Sorry for forgetting to mention CLTS (there is at least a short mention here). It must have been a crazy amount of work. :clap:

Features :arrow_right: Graphemes

From my experience in (air-conditioned) fieldwork, a primary difficulty in early days of a project is input. And not just the questions of “where is my character?” “how can I input characters efficiently?”. Both of those are challenging, but the one that I think is the most challenging (and most frequent) is “I heard a sound which I believe has features x, y, and z. Which IPA graphemes do I need?” So for instance, you might say, “that thing sounded like a voiced dental stop «d̪ » . But if it also sounds velarized…”

Then you have to remember that “velarized” maps to «ˠ», superscript gamma.


A database like CLTS is going to be the solution to working with featural phonetic encodings, but there are a lot of user interface questions related to how we actually access and insert that information in a transcription.

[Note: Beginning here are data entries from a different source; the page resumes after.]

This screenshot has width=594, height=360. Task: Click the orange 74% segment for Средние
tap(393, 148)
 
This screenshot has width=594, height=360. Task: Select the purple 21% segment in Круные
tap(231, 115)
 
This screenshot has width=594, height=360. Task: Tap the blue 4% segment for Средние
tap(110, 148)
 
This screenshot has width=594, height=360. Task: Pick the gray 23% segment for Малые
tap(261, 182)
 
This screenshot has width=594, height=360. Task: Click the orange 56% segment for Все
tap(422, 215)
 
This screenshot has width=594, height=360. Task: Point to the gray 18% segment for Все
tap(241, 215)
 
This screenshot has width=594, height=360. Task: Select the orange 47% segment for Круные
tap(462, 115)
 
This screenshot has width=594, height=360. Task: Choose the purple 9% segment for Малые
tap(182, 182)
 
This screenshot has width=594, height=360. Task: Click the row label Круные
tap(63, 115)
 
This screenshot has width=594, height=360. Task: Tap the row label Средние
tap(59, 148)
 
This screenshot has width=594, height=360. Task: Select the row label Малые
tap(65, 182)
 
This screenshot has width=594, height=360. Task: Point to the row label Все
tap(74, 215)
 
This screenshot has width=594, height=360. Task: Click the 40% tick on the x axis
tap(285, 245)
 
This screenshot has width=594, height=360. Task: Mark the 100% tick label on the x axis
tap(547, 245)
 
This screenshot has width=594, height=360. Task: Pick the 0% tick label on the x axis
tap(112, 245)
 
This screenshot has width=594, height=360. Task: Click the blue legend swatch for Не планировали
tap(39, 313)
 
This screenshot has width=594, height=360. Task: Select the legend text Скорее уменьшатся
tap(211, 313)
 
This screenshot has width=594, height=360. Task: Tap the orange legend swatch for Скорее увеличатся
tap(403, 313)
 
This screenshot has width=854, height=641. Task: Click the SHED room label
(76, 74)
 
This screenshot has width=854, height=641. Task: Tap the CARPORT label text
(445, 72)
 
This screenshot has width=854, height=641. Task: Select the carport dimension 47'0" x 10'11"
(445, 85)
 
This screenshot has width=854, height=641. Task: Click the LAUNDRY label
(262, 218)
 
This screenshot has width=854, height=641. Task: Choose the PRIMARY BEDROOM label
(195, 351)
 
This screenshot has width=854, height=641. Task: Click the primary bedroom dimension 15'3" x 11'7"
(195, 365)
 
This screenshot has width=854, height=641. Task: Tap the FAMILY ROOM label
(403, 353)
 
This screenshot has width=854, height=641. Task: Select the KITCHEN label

I built a sort of feature-based-button-panel thingy in the context of my dissertation, it looks like this:

Online here:

There is plenty of room for experimentation with interfaces like this. Various UI tools for search and input could be designed. So the tool above for instance should be rewritten with BIPA data as the source, but it needs (familiar) feature names for everything. I’m going take a closer look at the source and see if perhaps it’s already there.

This particular topic in digital documentary data always makes me dizzy. So much detail!